A firm’s liquidity and risk are as strong only as its ability to manage its cash and other holdings in real time. Here’s why treasury management systems are becoming important to companies of all sizes, according to Reval.
The movement to globalization has its pluses when it comes to growth and sales but can be a bit of a pitfall for companies that expand without having the needed technologies in place to track far-flung operations and fund flows. That’s especially true in the case of treasury management, where a recent survey by Reval found that across 150 financial professionals, manual processes abound and so too do inefficiencies.
In an interview with PYMNTS, Tracey Ferguson Knight, director of solution consulting at treasury and risk management firm Reval, noted that cobbled-together systems and manual inputs tend to cloud real-time insight into cash positions. In fact, the firm’s survey revealed that 76 percent of respondents do not calculate their cash positions automatically.
That can lead to sizable consequences, said Knight, who added that “the mistakes that can be made manually setting a cash position can have a significant impact on the financial position of a company” when using Excel and other spreadsheets. “Or it can be the simple case of paper coming down the stack and being misplaced. And, in my own experience previously as a practitioner, I’ve found that can lead to a huge overdraft position if there’s a debit notice that is misplaced or not anticipated due to human error.”
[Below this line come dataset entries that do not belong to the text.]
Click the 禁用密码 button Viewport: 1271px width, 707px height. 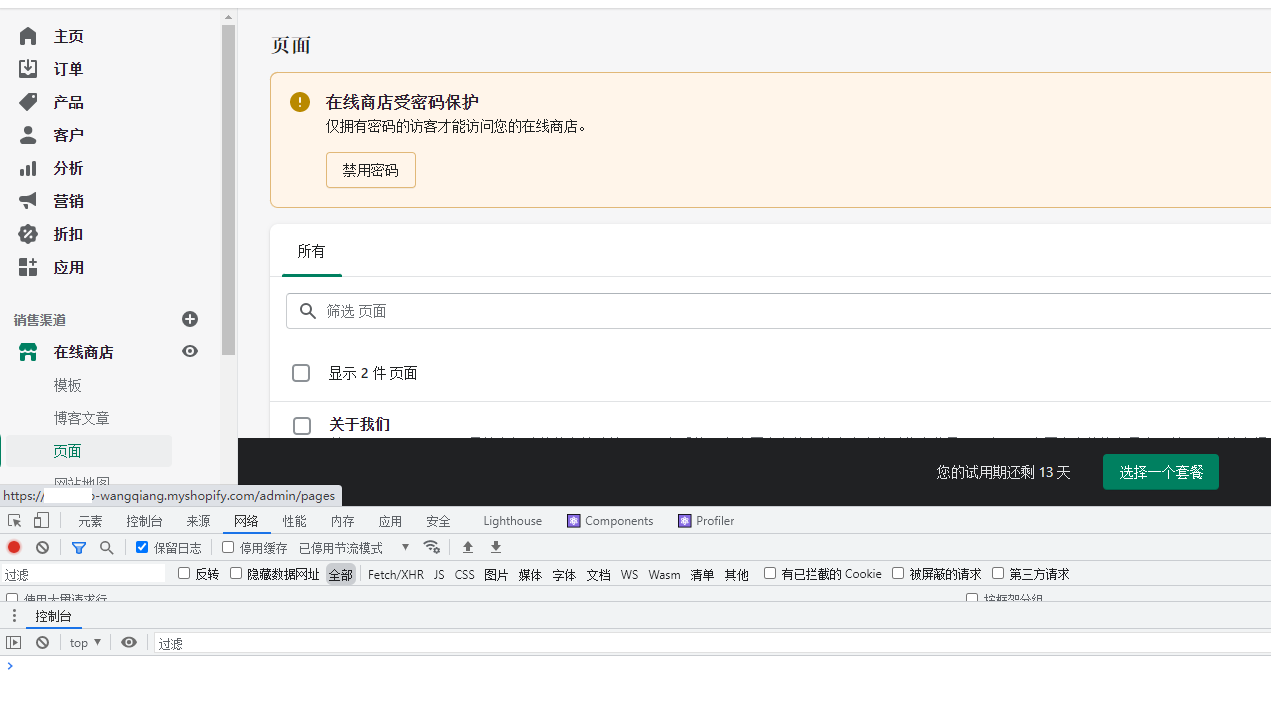(370, 170)
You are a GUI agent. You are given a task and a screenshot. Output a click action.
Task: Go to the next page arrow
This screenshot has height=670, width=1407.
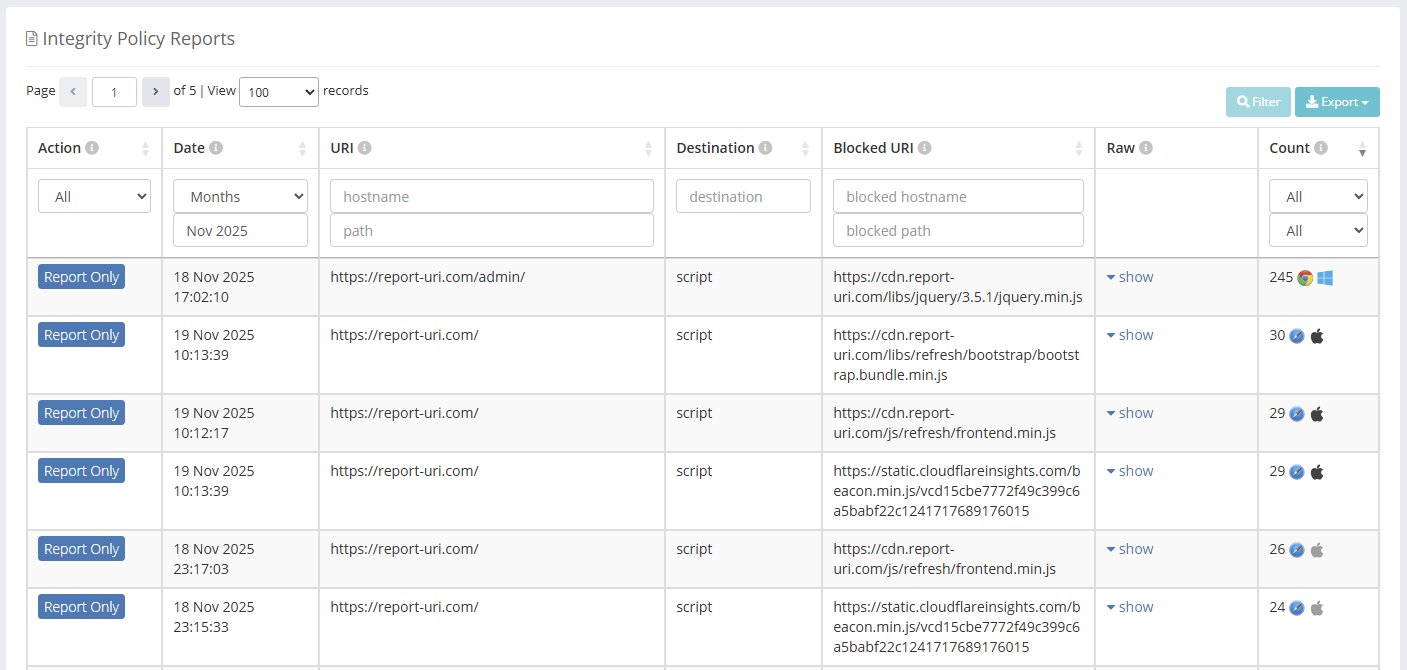(x=155, y=92)
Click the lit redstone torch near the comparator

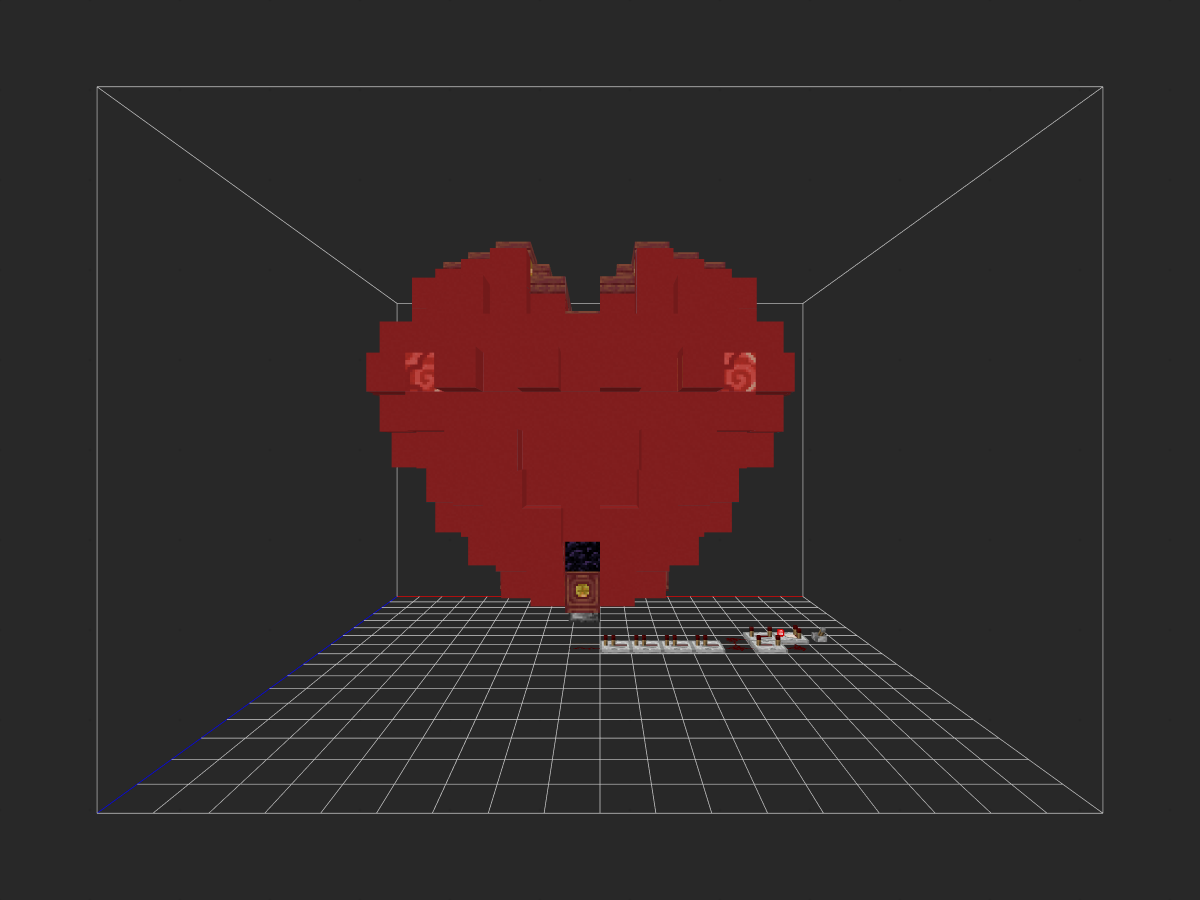[x=780, y=632]
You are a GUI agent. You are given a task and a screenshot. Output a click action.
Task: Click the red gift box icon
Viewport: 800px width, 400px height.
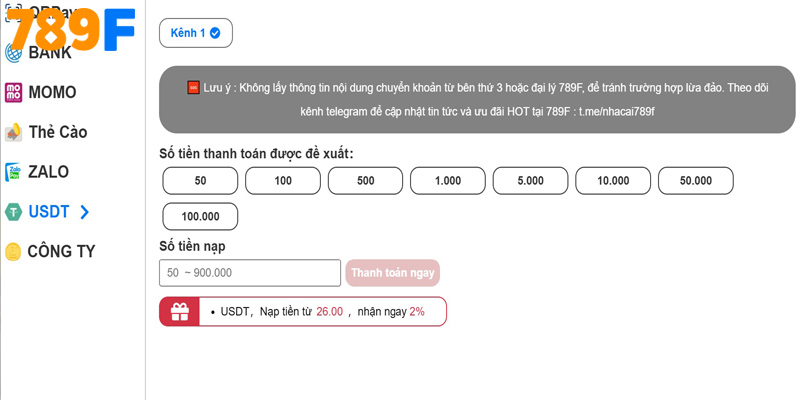(180, 311)
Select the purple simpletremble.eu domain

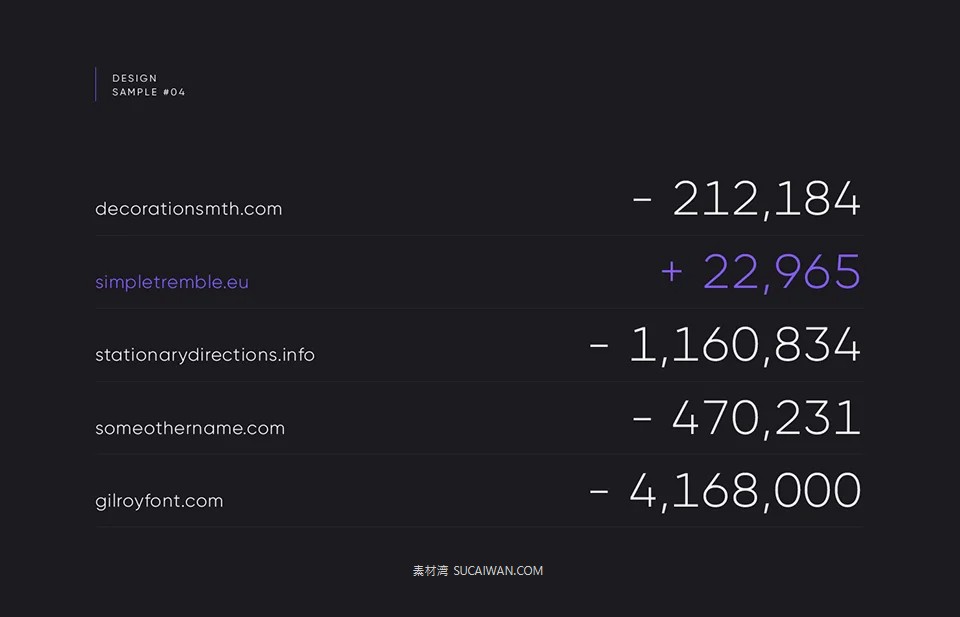[x=172, y=282]
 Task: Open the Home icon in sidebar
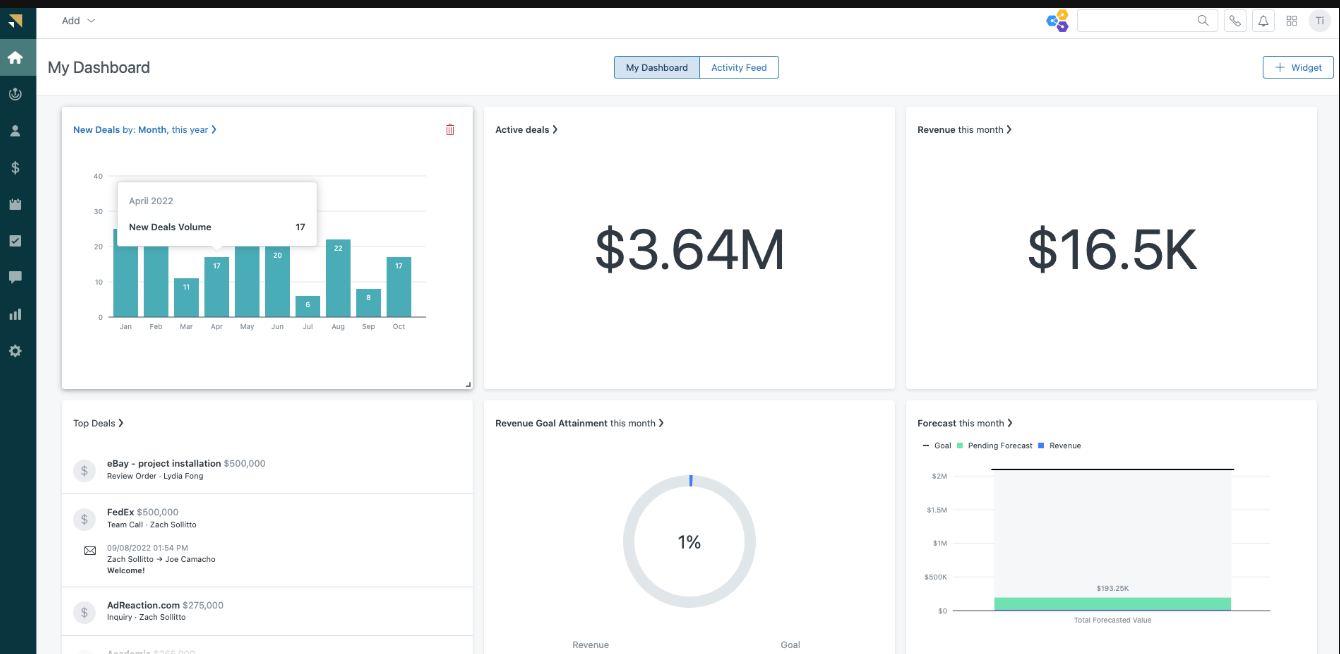(15, 57)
Findings by Reval show that corporate treasurers are satisfied with their cash position tracking — despite the evidence that they lack the ability to visualize this most important data in real time. “It was surprising at first, but then again, people become comfortable with the way that they do things, and we find there is also comfort with manual processes, depending on the size of their companies. We find the reliance is on a lot of checks and balances and workarounds that hopefully catch errors, but that also leads to redundant processes and wasted time and effort.”
Even though the use of treasury management systems (TMS) are generally on the rise, using them to obtain real-time data and information (and thus optimize decision-making processes) is not. There’s a macro-component to this, Knight asserted, which has led to a state where “companies have been a bit lackadaisical in this extremely low interest rate environment — not really caring how long it takes to set a cash position. Many are leaving money in their bank accounts, taking earnings credit because they couldn’t do better elsewhere. Twenty years ago, it mattered whether you could set your position early and get into the market.”
“That’s likely to change in an environment that is going to see rising rates; we are likely to return to that environment as rates rise, and that is something that can affect both cash flow and cash flow forecasting,” she continued.
Without cash visibility, relationships with suppliers and the very process of procurement can become rife with problems, said Knight. That’s especially true with companies operating across borders. “What winds up happening is that companies can become cash-strapped and, in a global sense, people on the ground in far-off locations tend to hoard cash and, at times, even under-report available cash. As a result, an accurate picture of how much cash is available for use is often inaccurate. The impact with suppliers and getting what you need is that the lack of cash visibility may mean you can’t forecast and people get paid late — or you may be paid late. Companies that are a bit cash-strapped may pay less of their payables … potentially damaging some relationships with suppliers.”
Against this backdrop, technology via automated treasury management systems becomes vital and cuts across segments. “The movement to technology is not industry-specific; it cuts across all industries, with increasingly complex operations as companies become global. This extends across risk management and especially across FX and currency and hedging of those,” said Knight. “FX can be pretty volatile and may become even more so in the event of rising interest rates.”
Noting some concerns that some business owners may have over transitioning from manual processes to technology, Knight said that “for innovation, the movement to the cloud and SAAS means that security issues are well-addressed, and for some of the hesitations that companies have to adopt new technology in the cloud — specifically over security — proves unfounded.”
“The best practice is to be technology-agnostic,” continued Knight, “allowing each company to choose the best methodology for cash visibility for their needs. Some might prefer to outsource to the vendor, while others may manage it internally.”